However, certain aspects of the study warrant further scrutiny to enhance its robustness and transparency. The methodology, while innovative, raises some concerns, particularly regarding data selection and parameter justification. For example, the reliance on GPS data from specific partner organizations without detailed information on data diversity or representativeness could introduce biases. Moreover, while the A* and Viterbi algorithms are appropriately selected for route optimization and state estimation, the paper does not sufficiently discuss their limitations, such as computational complexity in large-scale networks or potential inaccuracies in noisy datasets. A deeper discussion of these constraints and comparative analysis with alternative algorithms would strengthen the study.

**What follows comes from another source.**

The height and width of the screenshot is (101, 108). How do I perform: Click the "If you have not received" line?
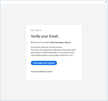click(x=53, y=50)
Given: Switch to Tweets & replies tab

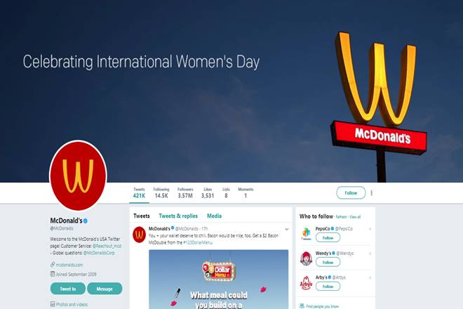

The use of neural networks for traffic prediction and weather condition forecasting is ambitious but lacks empirical validation through comparative benchmarks. For instance, the reported prediction accuracy of 86% for precipitation and mAP > 90% for vehicle detection could benefit from validation against alternative models or datasets to demonstrate superiority or generalizability. Similarly, the hybrid use of optical flow with vision transformers, while intriguing, lacks detailed technical exposition, making replication and evaluation challenging.

The discussion of criteria for decision-making and their assigned weights is detailed but might oversimplify nuanced factors influencing traffic congestion. For instance, the weights assigned to road surface quality and weather conditions seem low compared to their practical impact in real-world scenarios. Additionally, while the authors commendably incorporate expert opinions for qualitative criteria, the potential subjectivity and variance in expert judgment are not sufficiently acknowledged or mitigated.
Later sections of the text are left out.